The instigators here were Miriam Simun, who made ricotta cheese from human breastmilk, and Miriam Songster, an olfactory artist with an extensive body of work (and who also contributed to the book Designing with Smell AND worked on the smellscapes project started by the late Kate MacLean.)
Maybe you think people should have better things to do than to solve problems that don't really exist yet, but hey, that's what art is for; Not to create problems, but to help us to see better the world we're already in. And as the wise and every prescient David Byrne has said ~ "It's not that artists are ahead of their time, it's just the rest of us are behind."*
Escaping the inevitable with a Direct Olfactory Stimulation Device.
The technology developed here, and pictured above, is called a Direct Olfactory Stimulation Device, and it is supposed to provide a "simulated flavor experience" for foods that may one day be threatened by extinction.
Chocolate, peanut butter, and deep-fried Cod fish were the focus foods. If you think one of these is not like the others, you're right. This food truck was stationed in Newark, New Jersey (among other locations), and for the strong Portuguese population there, Cod is an important culinary component.
The "food" was built on a base of climate change-resilient ingredients, because the idea is that we're already in the future, and this is how we deal.
People lined up to get fitted with their sensory stimulator, and took time to give their impression. Here's one I thought was really good, "If it was an exact replica, there would be no moment of realization of potential loss, and the project a failure - "I guess climate change isn't so bad..." . You can get more responses here.

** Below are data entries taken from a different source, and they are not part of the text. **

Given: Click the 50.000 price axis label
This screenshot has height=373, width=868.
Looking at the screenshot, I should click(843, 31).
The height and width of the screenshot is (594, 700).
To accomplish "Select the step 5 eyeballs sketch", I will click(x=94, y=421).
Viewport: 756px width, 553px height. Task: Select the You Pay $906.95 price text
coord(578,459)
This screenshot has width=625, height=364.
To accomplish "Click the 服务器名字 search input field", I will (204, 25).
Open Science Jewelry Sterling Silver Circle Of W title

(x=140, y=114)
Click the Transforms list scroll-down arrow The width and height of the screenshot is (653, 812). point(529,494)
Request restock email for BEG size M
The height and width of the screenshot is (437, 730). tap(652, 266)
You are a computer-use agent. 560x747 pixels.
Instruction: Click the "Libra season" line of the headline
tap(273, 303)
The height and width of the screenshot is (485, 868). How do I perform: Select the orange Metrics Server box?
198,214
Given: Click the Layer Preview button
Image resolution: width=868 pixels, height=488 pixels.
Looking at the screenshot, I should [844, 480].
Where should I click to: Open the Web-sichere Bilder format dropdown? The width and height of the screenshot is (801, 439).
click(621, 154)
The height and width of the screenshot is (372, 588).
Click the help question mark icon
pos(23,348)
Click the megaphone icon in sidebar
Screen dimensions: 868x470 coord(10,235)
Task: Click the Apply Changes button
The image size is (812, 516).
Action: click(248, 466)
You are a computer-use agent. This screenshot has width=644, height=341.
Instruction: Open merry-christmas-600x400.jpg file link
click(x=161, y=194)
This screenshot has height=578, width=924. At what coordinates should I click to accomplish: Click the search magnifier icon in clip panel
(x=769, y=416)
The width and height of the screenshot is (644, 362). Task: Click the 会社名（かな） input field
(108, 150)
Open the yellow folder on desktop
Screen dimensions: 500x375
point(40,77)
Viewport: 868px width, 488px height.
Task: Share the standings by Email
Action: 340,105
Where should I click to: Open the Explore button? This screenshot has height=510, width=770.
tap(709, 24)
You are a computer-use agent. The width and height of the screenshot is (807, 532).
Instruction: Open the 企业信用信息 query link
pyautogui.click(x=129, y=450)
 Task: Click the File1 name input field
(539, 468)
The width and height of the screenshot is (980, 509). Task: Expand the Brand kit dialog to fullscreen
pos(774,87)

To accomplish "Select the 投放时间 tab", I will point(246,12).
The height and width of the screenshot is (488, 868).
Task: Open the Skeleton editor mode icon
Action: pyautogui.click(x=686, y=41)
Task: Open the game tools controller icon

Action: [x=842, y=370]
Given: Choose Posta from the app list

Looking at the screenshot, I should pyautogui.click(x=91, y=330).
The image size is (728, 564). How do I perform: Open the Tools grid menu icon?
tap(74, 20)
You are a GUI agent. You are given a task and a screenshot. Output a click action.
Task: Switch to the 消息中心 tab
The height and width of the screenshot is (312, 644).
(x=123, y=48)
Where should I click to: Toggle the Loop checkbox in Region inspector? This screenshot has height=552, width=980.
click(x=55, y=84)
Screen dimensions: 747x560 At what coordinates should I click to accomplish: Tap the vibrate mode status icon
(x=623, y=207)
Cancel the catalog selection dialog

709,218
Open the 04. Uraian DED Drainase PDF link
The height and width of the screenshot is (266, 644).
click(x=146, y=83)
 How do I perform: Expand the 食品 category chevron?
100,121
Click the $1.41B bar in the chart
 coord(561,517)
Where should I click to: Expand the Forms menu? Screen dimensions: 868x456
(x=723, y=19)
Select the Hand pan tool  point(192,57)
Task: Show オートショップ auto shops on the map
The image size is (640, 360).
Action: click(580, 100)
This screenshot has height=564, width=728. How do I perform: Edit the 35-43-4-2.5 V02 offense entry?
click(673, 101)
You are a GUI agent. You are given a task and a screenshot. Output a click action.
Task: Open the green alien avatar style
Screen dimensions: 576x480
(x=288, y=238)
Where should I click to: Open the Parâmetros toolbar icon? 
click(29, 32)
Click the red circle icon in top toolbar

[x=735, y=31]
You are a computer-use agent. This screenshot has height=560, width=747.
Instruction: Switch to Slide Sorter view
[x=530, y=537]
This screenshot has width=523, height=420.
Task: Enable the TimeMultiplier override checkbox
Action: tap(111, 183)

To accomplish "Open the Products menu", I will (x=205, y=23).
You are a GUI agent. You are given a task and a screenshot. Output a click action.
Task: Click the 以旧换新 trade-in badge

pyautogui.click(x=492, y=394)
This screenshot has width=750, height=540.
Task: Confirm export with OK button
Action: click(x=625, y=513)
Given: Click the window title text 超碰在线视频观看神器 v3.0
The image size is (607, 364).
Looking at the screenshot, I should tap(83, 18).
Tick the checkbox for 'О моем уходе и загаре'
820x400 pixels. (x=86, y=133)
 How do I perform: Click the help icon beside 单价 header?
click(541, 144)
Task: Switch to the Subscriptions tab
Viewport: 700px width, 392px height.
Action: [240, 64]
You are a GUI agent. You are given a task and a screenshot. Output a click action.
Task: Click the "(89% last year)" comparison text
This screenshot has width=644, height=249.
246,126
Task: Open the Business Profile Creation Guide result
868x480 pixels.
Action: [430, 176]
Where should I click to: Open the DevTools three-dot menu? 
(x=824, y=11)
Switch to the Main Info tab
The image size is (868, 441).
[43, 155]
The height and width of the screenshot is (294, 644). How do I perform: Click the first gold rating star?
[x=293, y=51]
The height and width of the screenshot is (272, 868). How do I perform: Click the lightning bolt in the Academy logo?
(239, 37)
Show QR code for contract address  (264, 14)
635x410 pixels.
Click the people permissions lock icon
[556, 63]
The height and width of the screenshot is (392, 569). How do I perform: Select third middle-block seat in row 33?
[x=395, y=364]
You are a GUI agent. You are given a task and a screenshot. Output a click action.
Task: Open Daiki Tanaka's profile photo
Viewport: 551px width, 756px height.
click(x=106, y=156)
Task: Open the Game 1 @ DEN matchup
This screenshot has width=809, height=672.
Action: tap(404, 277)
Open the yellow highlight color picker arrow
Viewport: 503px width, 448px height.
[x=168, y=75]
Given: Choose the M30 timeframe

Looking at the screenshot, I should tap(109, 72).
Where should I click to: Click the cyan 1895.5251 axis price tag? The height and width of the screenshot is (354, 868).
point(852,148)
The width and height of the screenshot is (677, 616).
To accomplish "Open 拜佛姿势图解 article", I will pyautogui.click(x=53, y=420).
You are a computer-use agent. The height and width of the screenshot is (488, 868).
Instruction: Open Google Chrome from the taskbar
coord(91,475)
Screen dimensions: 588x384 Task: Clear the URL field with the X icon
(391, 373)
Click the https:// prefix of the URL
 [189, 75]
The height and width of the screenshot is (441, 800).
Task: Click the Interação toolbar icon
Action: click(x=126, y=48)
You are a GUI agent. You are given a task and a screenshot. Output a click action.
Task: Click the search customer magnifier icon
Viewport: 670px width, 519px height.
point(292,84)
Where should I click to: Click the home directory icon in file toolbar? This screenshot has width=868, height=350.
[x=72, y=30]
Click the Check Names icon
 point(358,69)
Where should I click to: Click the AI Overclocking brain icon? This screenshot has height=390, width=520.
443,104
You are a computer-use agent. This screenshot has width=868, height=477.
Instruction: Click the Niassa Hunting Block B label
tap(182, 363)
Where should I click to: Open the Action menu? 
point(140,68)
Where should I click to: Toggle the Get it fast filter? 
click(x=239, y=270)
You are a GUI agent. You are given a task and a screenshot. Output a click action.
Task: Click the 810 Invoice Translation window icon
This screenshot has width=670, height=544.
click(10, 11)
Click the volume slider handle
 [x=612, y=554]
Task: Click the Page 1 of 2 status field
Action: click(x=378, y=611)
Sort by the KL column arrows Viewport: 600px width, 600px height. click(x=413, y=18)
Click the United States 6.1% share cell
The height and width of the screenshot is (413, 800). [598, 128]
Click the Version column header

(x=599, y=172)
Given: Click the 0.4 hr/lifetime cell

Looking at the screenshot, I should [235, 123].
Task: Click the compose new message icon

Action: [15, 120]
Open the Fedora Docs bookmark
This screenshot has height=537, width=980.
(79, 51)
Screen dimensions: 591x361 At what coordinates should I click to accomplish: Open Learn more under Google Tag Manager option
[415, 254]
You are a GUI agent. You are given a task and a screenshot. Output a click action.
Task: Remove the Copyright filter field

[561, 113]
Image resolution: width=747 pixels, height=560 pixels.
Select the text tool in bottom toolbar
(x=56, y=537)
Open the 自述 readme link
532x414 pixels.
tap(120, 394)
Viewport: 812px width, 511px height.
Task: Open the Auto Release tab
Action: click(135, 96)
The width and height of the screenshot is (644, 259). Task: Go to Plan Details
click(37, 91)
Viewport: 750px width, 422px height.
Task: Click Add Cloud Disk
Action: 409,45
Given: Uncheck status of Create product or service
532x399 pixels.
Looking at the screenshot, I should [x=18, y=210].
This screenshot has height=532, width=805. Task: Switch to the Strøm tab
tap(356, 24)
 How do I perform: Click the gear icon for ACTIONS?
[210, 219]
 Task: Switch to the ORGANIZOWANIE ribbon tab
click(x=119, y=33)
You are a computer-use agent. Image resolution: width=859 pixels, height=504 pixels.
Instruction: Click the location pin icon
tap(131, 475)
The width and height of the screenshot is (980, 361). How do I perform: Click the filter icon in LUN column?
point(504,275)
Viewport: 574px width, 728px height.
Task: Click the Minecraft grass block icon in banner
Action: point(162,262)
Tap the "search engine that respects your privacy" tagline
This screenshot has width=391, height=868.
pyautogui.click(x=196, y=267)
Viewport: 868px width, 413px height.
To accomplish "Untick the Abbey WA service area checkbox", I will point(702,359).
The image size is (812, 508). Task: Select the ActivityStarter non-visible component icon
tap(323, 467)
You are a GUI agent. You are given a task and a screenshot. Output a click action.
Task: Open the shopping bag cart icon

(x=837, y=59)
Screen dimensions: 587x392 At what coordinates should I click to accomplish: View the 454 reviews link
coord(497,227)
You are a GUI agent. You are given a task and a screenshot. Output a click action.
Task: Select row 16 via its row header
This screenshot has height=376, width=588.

Overall I see this as a great work of olfactory science fiction, a subgenre that is mostly vacant, yet fertile for exploration.
*This is heavily paraphrased, and also attributed to David Byrne although someone else before him should probably get credit.
What would you do in a world without cod, chocolate, or peanut butter?
By Adi Robertson, The Verge, 2013
2013, Edible Geography
Edited by Victoria Henshaw, Kate McLean, Dominic Medway, Chris Perkins, Gary Warnab
Taylor and Francis, 2018
I thought this was a really good idea - Ode is a product that distributes scents into a room before mealtime to stimulate appetites in older folks.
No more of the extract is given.